*** Block opens ***
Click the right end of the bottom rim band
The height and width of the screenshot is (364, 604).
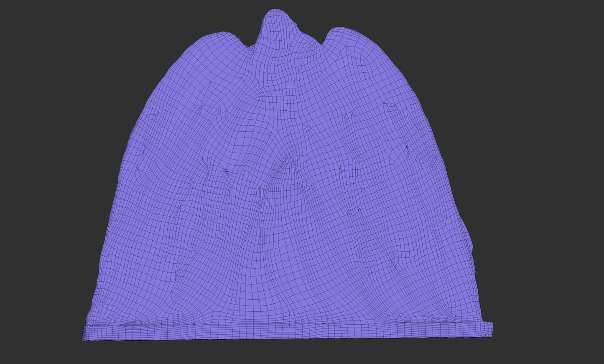click(489, 329)
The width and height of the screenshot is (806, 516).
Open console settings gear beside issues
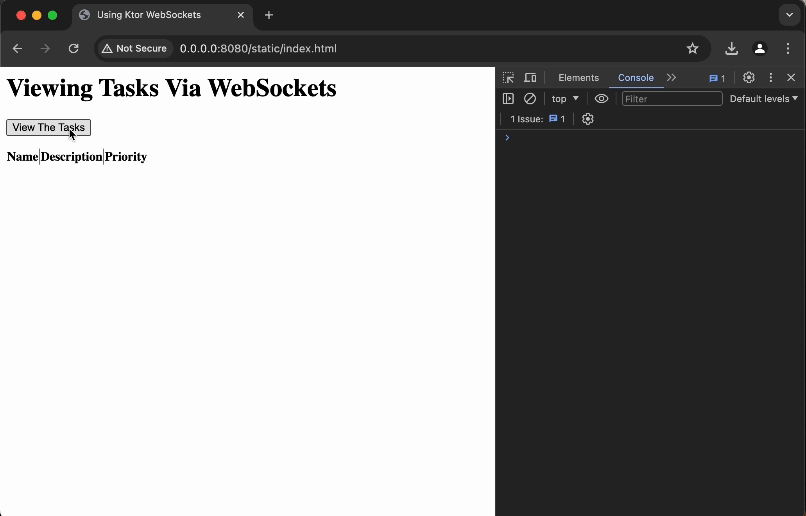pyautogui.click(x=587, y=119)

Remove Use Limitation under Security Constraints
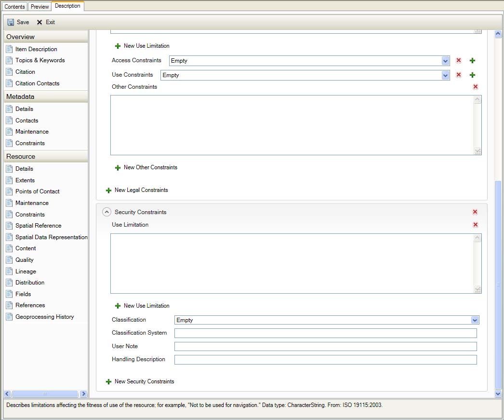pyautogui.click(x=476, y=225)
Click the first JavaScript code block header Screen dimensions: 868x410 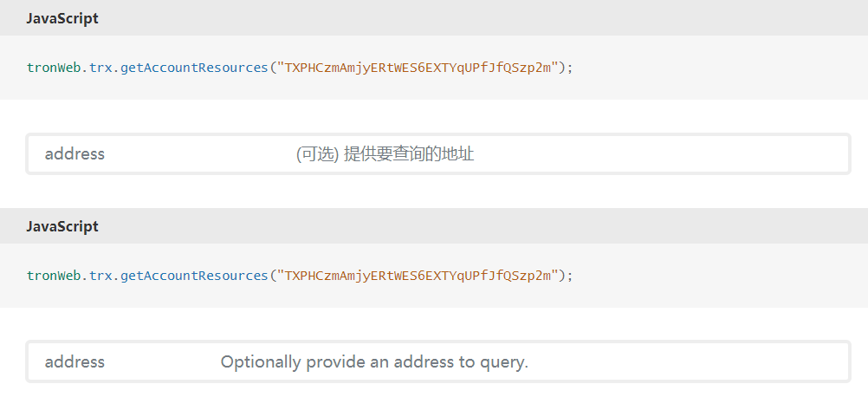434,17
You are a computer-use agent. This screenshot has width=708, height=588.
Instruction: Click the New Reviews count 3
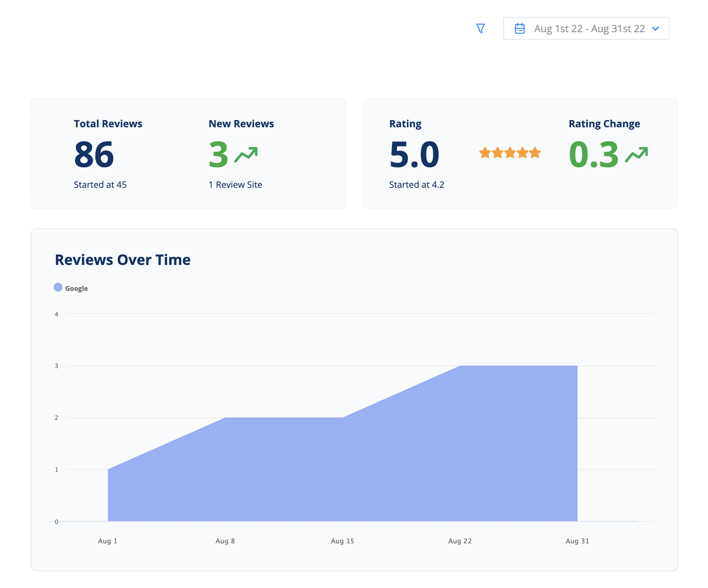pyautogui.click(x=219, y=154)
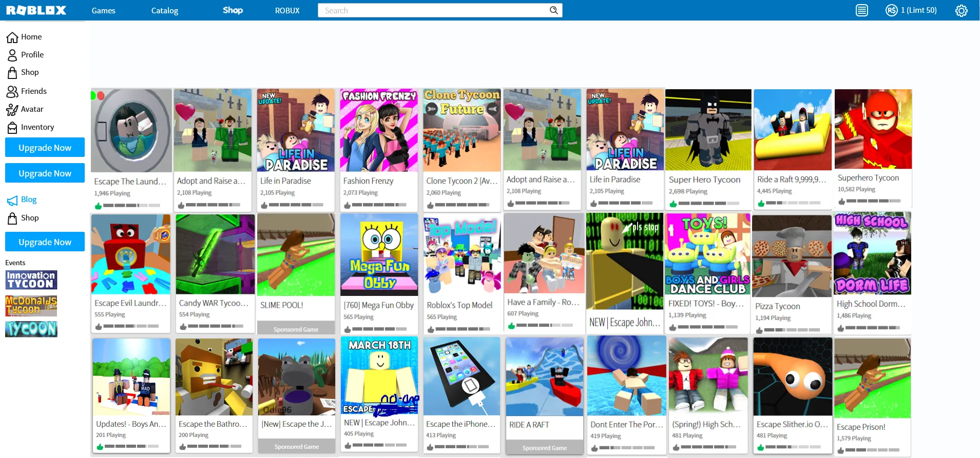This screenshot has width=980, height=458.
Task: Open the ROBUX tab in top navigation
Action: click(287, 10)
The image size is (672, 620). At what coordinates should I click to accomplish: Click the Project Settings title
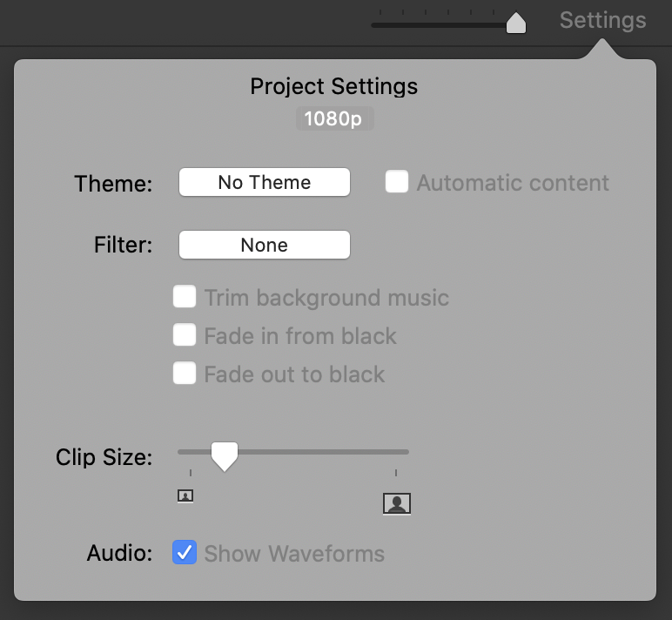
*** Block closes ***
### ACTION ITEM
Output exactly, and only, the lines running from the line containing "You are a computer-use" to the last line of the entries above, omitting the pictures.

### WRITTEN RESPONSE
You are a computer-use agent. This screenshot has width=708, height=588.
Instruction: Click the New Reviews count 3
pyautogui.click(x=219, y=154)
This screenshot has width=980, height=458.
Task: Open the ROBUX tab in top navigation
Action: click(287, 10)
The image size is (672, 620). At what coordinates should I click to accomplish: Click the Project Settings title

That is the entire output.